WHAT IS REQUIRED
Without altering a word, return the records below, but exclude the pictures.

[EXERCISE MATERIAL]

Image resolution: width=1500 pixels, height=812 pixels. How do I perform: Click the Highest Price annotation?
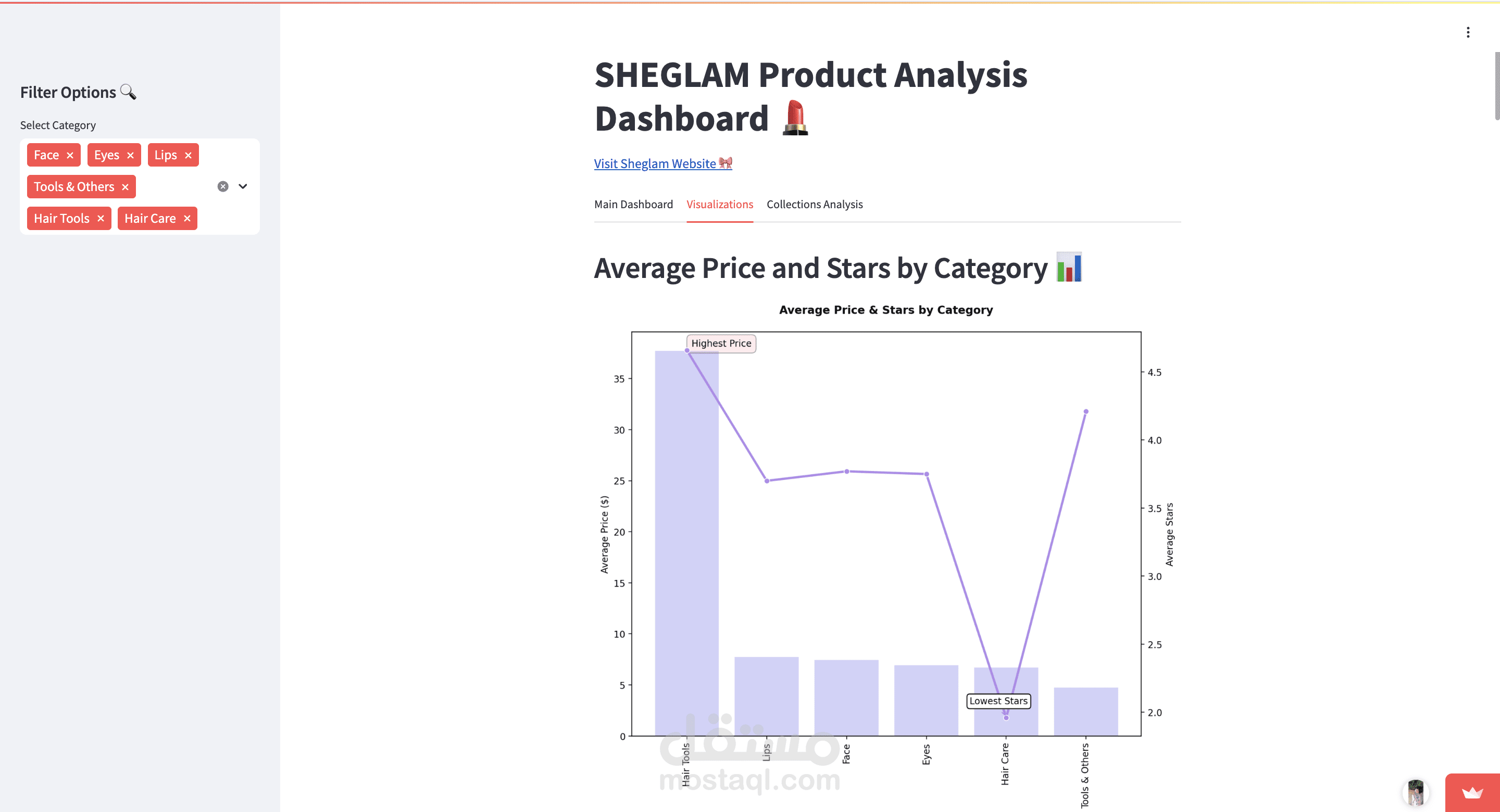click(x=721, y=344)
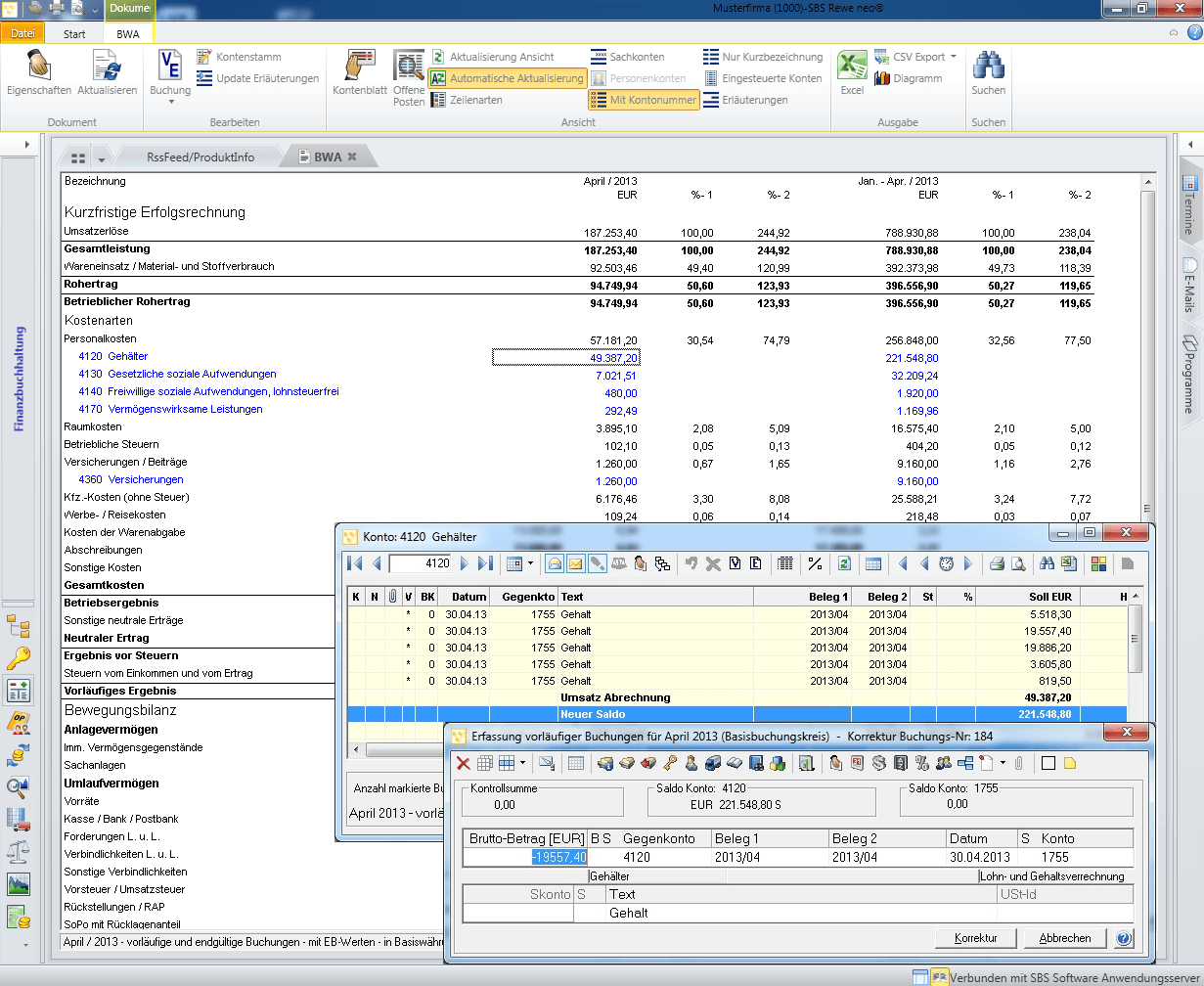The width and height of the screenshot is (1204, 986).
Task: Expand the CSV Export dropdown
Action: 953,57
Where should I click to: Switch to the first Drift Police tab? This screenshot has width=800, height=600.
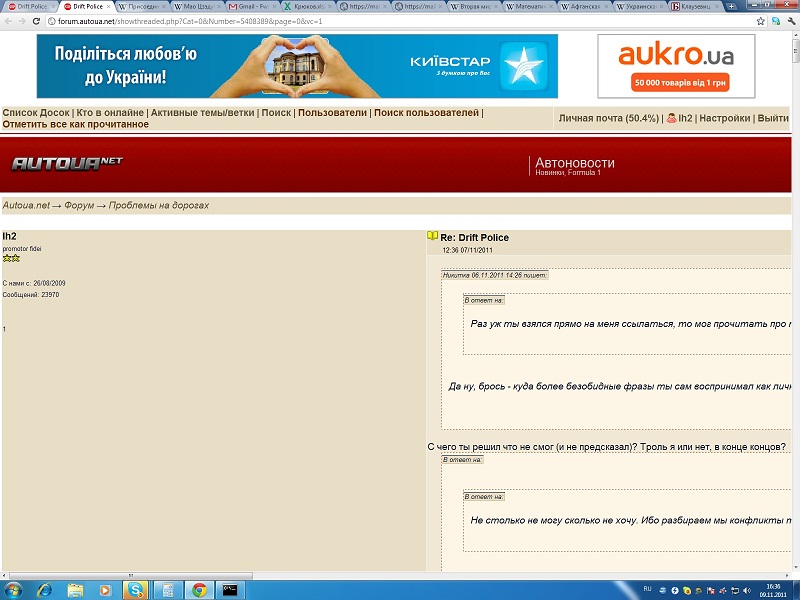pyautogui.click(x=28, y=6)
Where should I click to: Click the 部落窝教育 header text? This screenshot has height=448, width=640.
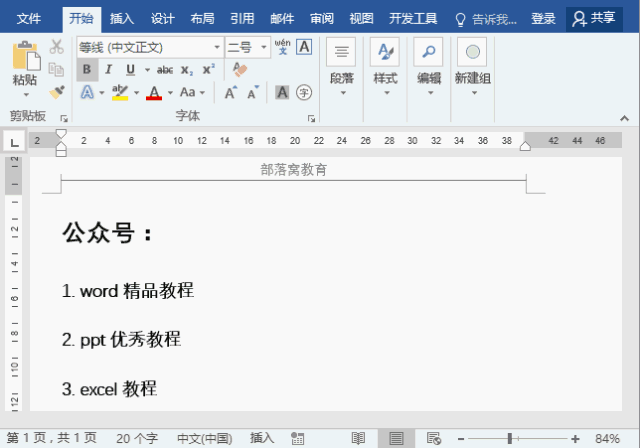point(293,170)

[/EXERCISE MATERIAL]

RESULT FOR THIS EXERCISE
Image resolution: width=1500 pixels, height=812 pixels. How do I perform: Click the Highest Price annotation?
click(x=721, y=344)
The width and height of the screenshot is (1204, 986).
Task: Expand the CSV Export dropdown
Action: 953,57
Where should I click to: Switch to the first Drift Police tab? This screenshot has width=800, height=600.
pyautogui.click(x=28, y=6)
Where should I click to: Click the 部落窝教育 header text? This screenshot has height=448, width=640.
point(293,170)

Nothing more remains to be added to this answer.